Поедем, говорит, в город жить. А хромой Иннокентьев отвечает: не может она поехать в город, мы потомственные маячные, на разных маяках служили, и тут нам хорошо. И мамка моя, тогда еще просто дочка Иннокентьева, говорит: „Не брошу отца, он у меня последний родной“. Боцман, значит, мой отец, уехал от злости. А на другой год опять приехал, увидел еще раз мамку и совсем влюбился, как говорят мореманы, пошел ко дну. И вовсе не ко дну, а перетащил на Раманон свой чемодан и поженился на мамке. Тогда она была еще так, просто дочка хромого моториста Иннокентьева. Свадьба была, отец мамке шелковый платок подарил и туфли „лакировки“. Когда приходят гости, мамка теперь показывает платок и туфли, он сердится, а мамка не виновата же, что вещи новые. У нас некуда ходить на танцы. Потом я родился на свет. Это хорошо, что я родился, потому что без ребенка какая семья? И еще хорошо потому, что отец говорит: „Если б не Петька, махнул бы я на волю вольную“, — и на Татарский пролив смотрит. Его еще капитан „Оскола“ зовет. Теперь у капитана новая жена. Красивая, в голубых брючках ходит и курит. А то тельняшку наденет, как юнга бегает. Она на Вас, Стелла Ивановна, тоже похожа.
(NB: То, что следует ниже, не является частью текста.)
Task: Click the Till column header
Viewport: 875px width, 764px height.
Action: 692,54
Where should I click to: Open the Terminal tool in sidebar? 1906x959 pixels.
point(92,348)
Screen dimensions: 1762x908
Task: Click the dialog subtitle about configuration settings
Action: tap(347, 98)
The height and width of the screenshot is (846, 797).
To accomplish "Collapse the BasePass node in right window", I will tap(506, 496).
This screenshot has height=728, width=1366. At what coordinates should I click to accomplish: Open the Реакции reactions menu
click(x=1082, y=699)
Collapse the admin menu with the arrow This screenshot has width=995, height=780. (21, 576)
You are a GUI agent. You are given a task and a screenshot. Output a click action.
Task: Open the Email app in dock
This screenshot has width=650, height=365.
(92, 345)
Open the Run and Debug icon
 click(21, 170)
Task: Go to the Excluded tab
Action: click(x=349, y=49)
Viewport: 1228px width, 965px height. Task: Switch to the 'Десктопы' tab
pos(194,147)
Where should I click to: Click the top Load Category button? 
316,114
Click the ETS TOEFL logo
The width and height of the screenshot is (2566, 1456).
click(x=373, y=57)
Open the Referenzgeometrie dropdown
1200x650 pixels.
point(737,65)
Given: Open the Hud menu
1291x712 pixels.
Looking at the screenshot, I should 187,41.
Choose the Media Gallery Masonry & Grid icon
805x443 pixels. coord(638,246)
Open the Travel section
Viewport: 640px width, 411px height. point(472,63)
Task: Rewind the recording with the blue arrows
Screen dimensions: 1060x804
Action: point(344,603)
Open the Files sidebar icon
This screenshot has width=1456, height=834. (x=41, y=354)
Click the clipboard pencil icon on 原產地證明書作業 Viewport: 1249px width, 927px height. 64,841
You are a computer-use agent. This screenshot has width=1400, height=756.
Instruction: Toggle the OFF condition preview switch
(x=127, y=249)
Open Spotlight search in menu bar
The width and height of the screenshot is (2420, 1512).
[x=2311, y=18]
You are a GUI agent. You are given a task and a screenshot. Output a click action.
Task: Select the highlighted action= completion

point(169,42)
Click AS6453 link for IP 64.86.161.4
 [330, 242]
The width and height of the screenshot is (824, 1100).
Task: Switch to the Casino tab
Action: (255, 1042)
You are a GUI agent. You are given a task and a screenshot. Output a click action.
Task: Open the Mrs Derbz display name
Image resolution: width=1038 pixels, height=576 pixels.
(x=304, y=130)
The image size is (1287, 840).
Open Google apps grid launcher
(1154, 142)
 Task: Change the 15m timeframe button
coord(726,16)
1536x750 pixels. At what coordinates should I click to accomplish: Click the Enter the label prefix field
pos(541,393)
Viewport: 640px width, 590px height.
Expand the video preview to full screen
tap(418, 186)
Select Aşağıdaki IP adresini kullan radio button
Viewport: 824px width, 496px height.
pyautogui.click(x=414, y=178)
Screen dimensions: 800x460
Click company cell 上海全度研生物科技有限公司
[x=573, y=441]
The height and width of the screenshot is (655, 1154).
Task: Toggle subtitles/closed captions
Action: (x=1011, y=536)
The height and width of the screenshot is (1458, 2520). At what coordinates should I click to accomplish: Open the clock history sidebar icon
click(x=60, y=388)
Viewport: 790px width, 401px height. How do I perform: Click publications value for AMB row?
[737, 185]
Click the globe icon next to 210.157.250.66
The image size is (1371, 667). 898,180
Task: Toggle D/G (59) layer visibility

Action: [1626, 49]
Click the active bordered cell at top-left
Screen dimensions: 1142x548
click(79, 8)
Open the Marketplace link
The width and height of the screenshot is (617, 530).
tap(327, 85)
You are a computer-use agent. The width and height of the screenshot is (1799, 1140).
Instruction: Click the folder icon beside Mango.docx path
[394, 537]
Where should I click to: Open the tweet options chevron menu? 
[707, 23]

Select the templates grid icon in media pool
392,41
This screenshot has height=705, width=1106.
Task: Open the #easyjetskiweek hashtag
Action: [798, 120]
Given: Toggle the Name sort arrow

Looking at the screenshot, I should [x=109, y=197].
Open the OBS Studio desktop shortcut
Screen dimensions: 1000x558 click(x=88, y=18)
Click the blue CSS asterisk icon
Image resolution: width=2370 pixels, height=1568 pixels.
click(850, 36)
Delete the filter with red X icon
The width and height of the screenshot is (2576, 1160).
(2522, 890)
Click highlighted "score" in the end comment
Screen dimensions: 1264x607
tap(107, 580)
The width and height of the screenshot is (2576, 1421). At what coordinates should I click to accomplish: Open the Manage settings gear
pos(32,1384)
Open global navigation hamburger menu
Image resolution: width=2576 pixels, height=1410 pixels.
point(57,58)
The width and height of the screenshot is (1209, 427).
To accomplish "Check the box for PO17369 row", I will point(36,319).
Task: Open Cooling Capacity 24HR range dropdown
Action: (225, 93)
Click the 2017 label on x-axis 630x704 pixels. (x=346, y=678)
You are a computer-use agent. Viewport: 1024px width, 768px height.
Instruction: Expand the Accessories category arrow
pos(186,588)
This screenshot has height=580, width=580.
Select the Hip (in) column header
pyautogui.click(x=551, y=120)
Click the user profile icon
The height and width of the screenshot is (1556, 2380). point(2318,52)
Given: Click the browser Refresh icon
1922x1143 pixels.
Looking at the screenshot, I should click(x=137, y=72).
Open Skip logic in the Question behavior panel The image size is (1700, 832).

Вот только брючки носить ей не надо. Все равно женщины штаны не умеют носить, даже стыдно на них смотреть. Из-за меня отец маячный начальник. Да я бы его отпустил, пожалуйста. Я сам вырасту — и на волю вольную. Только мамка говорит: маячные тоже нужны. И жить на маяке можно, только кино редко бывает, а лекций вовсе не бывает. И танцевать женщинам негде. Зато природа хорошая и свежего воздуха много. Мне нравится. И огороды здесь можно иметь хорошие. Все больше мы с мамкой огородничаем, папка у нас терпеть не может это сельское хозяйство. И правильно. Моряк должен море пахать. А я помогаю, поливаю капусту, картошка сама растет. И рыбачить еще люблю, форелька здорово ловится на красного червяка… И грибы у нас есть, и птицы тоже поют в лесу. А поправился я на 3 кг».